Document source
************
Un énorme diamant noir de 555,55 carats (111,11 grammes) possédant 55 facettes a été adjugé 3,16 millions de livres sterling (3,75 millions d’euros) lors d’une vente aux enchères en ligne organisée par Sotheby’s à Londres du 7 au 9 février 2022.1 Pourquoi un prix aussi exorbitant ? À la rareté de ce type de diamant s’ajoute le coût d’une taille qui a pris plusieurs années. Ce diamant porte bien son nom de baptême, The Enigma, car la façon dont les diamants noirs se sont formés fait encore l’objet de débats même si l’hypothèse d’une origine extraterrestre reste toutefois la plus plausible.2 Avant de faire le point sur cette question, expliquons d’où vient cette intrigante couleur noire.
D’où vient l’apparence noire ?
L’existence d’un diamant noir est insolite tant est familière l’image du diamant transparent qui brille de tous ses feux. Un diamant pur est incolore, contrairement au graphite qui est noir bien qu’il soit, comme le diamant, constitué de carbone. Cette disparité flagrante s’explique par un arrangement différent des atomes de carbone.3
Quand un diamant n’est pas incolore, c’est parce qu’il possède des défauts (impuretés ou défaut physique du cristal) et/ou qu’il a subi un traitement (irradiation, chauffage).4 Il peut ainsi être rose, bleu, jaune, vert, etc. Mais quant à être noir, c’est plus qu’inattendu. Ce noir est-il naturel ou artificiel ?
De fait, fabriquer des diamants dits « noirs » est possible par irradiation, mais les experts ne s’y trompent pas : examinés de près, ces diamants sont en fait verts ou bleus très foncés,4 ce qui n’est pas le cas des diamants noirs naturels. Ces derniers possèdent une structure polycristalline dense mais poreuse : ils sont constitués de l’association de microdiamants, orientés de façon aléatoire, et d’une multitude d’inclusions microscopiques de graphite. Dans certains cas, on a détecté également des inclusions de sulfure de fer (pyrite) de couleur dorée pâle et/ou d’hématite (oxyde de ferIII) de couleur rouge. Les rayons lumineux subissent de multiples réflexions et réfractions par les microdiamants constitutifs. Leur chemin optique est donc considérablement augmenté (en comparaison d’un monocristal) ce qui renforce l’absorption de la lumière par les inclusions de graphite, d’où l’apparence noire ou gris très foncé, souvent qualifiée de « poivre et sel ». Le facettage et le polissage ont bien sûr une influence sur l’intensité de la couleur et des reflets métalliques.
La plupart des diamants noirs sont opaques mais certains présentent le charme supplémentaire d’être translucides, comme l’Enigma (Fig. 1). Ce dernier se singularise en outre par des caractéristiques particulières : il contient des microcristaux jaune-brunâtre, des minuscules motifs filiformes dans certaines régions, et quelques micrograins rouges et jaunes. La nature de ces inclusions reste à préciser.
Où trouve-t-on des diamants noirs naturels ?
************
Matériel fourni
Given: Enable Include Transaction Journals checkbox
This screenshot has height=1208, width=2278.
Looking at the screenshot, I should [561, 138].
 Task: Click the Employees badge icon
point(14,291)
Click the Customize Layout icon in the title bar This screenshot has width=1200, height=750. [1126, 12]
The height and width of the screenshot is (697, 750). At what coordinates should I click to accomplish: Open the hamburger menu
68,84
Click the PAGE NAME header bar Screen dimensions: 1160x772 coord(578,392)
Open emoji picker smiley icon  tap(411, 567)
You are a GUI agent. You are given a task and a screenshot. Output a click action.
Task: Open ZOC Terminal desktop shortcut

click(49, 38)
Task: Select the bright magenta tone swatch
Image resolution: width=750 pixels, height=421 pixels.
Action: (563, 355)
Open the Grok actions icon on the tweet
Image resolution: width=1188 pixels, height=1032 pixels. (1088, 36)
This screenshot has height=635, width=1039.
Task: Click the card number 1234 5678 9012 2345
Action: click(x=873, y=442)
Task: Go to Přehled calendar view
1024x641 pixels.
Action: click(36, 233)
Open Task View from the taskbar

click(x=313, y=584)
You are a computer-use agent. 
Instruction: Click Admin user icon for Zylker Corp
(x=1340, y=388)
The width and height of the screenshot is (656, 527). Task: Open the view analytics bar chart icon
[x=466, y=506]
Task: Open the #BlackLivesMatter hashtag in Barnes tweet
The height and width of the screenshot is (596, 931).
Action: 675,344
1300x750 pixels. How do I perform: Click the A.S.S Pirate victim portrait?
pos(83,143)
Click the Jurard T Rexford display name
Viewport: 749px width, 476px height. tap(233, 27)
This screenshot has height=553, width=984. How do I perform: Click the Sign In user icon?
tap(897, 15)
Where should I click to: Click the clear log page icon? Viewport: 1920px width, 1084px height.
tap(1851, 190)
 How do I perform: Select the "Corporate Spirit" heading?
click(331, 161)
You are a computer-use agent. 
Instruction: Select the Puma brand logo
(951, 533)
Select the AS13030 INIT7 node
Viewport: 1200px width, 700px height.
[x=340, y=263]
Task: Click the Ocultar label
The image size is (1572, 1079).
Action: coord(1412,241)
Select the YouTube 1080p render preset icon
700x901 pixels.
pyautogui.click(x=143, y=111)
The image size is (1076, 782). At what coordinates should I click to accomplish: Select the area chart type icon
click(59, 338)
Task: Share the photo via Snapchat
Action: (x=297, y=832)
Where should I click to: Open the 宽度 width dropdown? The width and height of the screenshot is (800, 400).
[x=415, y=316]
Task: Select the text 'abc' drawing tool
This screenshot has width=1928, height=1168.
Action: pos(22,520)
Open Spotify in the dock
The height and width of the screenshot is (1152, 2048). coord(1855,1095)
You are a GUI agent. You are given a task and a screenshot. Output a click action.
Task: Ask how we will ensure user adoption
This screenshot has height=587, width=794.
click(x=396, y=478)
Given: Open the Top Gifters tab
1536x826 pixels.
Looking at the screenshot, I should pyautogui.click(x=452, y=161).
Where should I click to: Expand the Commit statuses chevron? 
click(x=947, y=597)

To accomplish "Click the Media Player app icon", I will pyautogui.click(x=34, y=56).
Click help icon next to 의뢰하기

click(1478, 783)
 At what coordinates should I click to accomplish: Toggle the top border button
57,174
************
Consignes de travail
[a] Recopiez mot pour mot le passage du texte sur les diamants noirs situé entre « La plupart des » et « reste à préciser. », ces deux bornes comprises.
[b] Résumez en trois phrases le texte sur les diamants noirs.

Corrigé des exercices
[a]
La plupart des diamants noirs sont opaques mais certains présentent le charme supplémentaire d’être translucides, comme l’Enigma (Fig. 1). Ce dernier se singularise en outre par des caractéristiques particulières : il contient des microcristaux jaune-brunâtre, des minuscules motifs filiformes dans certaines régions, et quelques micrograins rouges et jaunes. La nature de ces inclusions reste à préciser.

[b] Un diamant noir de 555,55 carats baptisé The Enigma a été adjugé 3,16 millions de livres sterling lors d'une vente aux enchères en ligne organisée par Sotheby's à Londres. Ce prix s'explique par la rareté de ce type de diamant et par une taille qui a pris plusieurs années. Contrairement aux diamants noircis par irradiation, qui sont en fait verts ou bleus très foncés, les diamants noirs naturels associent des microdiamants orientés au hasard à de nombreuses inclusions de graphite, dont l'absorption de la lumière, renforcée par les multiples réflexions et réfractions, produit leur apparence noire ou gris très foncé.